▸ **Consigne**
Rédigez la suite du texte sur le conflit foncier de Djoma Tiguibery, en reprenant juste après sa dernière phrase.

▸ **Section de texte**
* * * * *

Un conflit domanial d’une ampleur considérable secoue le village de Djoma Tiguibery, dans la préfecture de Siguiri, à plusieurs centaines de kilomètres de Conakry. En jeu : un terrain de près de 100 hectares au cœur d’un litige opposant la famille Sikafodela à la famille Gninantèninna.
La première affirme être propriétaire coutumière du domaine depuis plusieurs générations. La seconde, quant à elle, brandit des décisions judiciaires en sa faveur, rendues successivement par le tribunal de première instance de Siguiri, la cour d’appel, puis la Cour suprême.
Accusations d’expropriation et destruction de biens
Du côté de la famille Sikafodela, on dénonce une expropriation illégale, réalisée sans consultation ni indemnisation, avec, selon eux, la complicité de certains responsables locaux et judiciaires. Le terrain, historiquement utilisé pour l’agriculture, aurait été dévasté : arbres fruitiers déracinés, maisons démolies, clôtures arrachées.
Contacté par notre rédaction, Souleymane Keita, l’un des héritiers de la famille Sikafodela, affirme : « C’est un héritage transmis par nos ancêtres depuis la création du village. Ce terrain nous appartient. Nous y avons planté des manguiers et des anacardiers. L’autre famille ne peut prouver aucune occupation, aucun arbre, aucune trace. Tout le village peut témoigner ».
À la question de savoir s’ils détiennent des documents légaux, Keita admet l’absence de titres fonciers mais insiste sur la légitimité coutumière.
« Nous n’avons ni acte de cession ni titre foncier, mais nous exerçons paisiblement notre droit depuis des décennies. Ceux qui prétendent aujourd’hui être les propriétaires n’ont aucune preuve concrète, si ce n’est des décisions de justice que nous contestons », soutient-il.
Il affirme que la famille Gninantèninna aurait délibérément détruit les plantations et bâtiments sur le terrain, afin d’effacer toute trace d’occupation.
« Malgré tout, il reste encore des plants d’anacardiers. Nous avons des images, des vidéos. Et la Cour suprême a ordonné la suspension de toute action sur le terrain. Pourtant, ces gens ont commencé à vendre les parcelles à des tiers alors même que la procédure est toujours en cours », indique-t-il.
Une décision judiciaire contestée
Souleymane Keita s’interroge également sur la manière dont la justice a tranché : « Comment peut-on rendre un jugement domanial dans un village sans entendre les témoins vivants ? Tout le monde ici connaît l’histoire du village. Nous savons comment chaque famille est venue s’installer ».

* * * * *

▸ **Données**
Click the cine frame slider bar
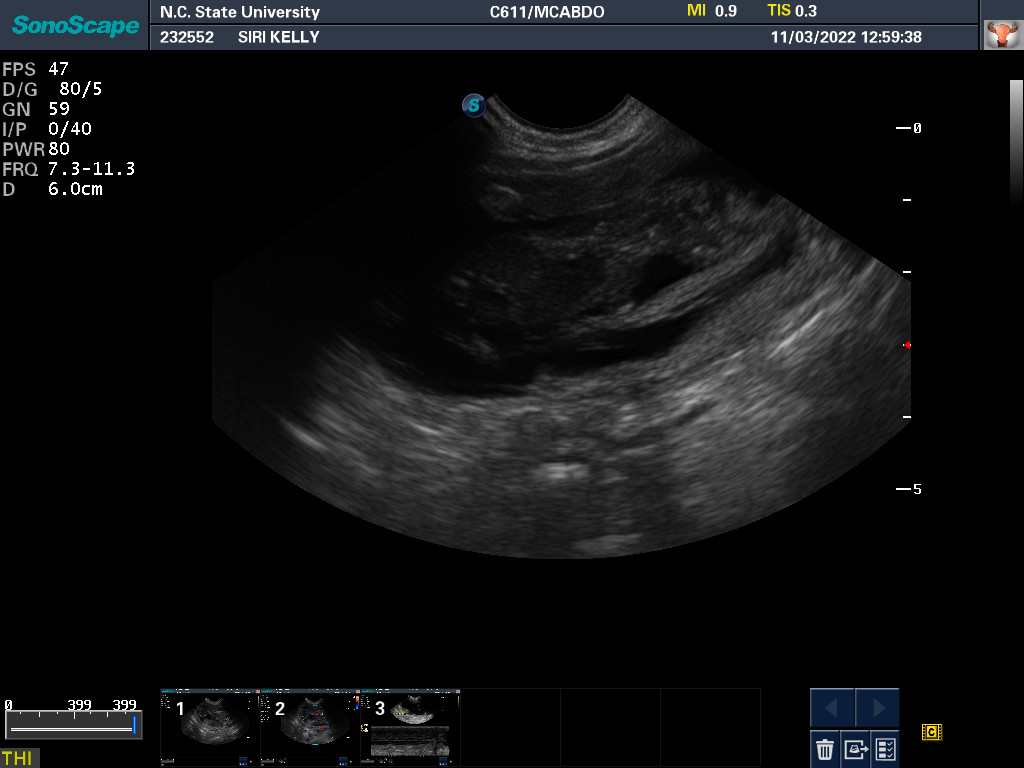Screen dimensions: 1024x768 coord(72,728)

* * * * *

▸ **Réponse attendue**
« Dans tous les villages, celui qui réclame un héritage doit prouver l’occupation par lui ou ses ascendants. Pourquoi cette logique n’a-t-elle pas été appliquée dans notre cas ? », poursuit-il.
Il conclut, amer : « Nous sommes des cultivateurs, eux sont connus pour leurs activités dans la vente de terrains. Vous pouvez interroger le village sur leurs antécédents. En plein procès, ils ont déjà vendu presque tout le domaine litigieux. C’est révoltant ».
La version de la famille Gninantèninna : « La justice nous a donné raison »
De son côté, la famille Gninantèninna reste ferme. Pour Yakou Keita, un de ses membres, la légalité de leur position ne fait aucun doute . « Cela fait plus de cinq ans que nous sommes en procès. Et nous avons gagné à toutes les étapes : tribunal de Siguiri, cour d’appel, Cour suprême. Même lors de l’opposition des pièces, la justice a confirmé notre droit », affirme-t-il.
Il balaie d’un revers de main les arguments de la partie adverse : « Ils n’ont aucun document officiel. Qu’ils vous en montrent un seul. Nous, nous avons les décisions de justice ».
Constat d’un huissier : destructions confirmées
Un huissier de justice s’est récemment rendu sur le terrain. Il a constaté la destruction d’arbres fruitiers (manguiers et anacardiers) sur une surface d’environ 7 hectares, ainsi que la démolition de deux bâtiments et le retrait de bornes de délimitation.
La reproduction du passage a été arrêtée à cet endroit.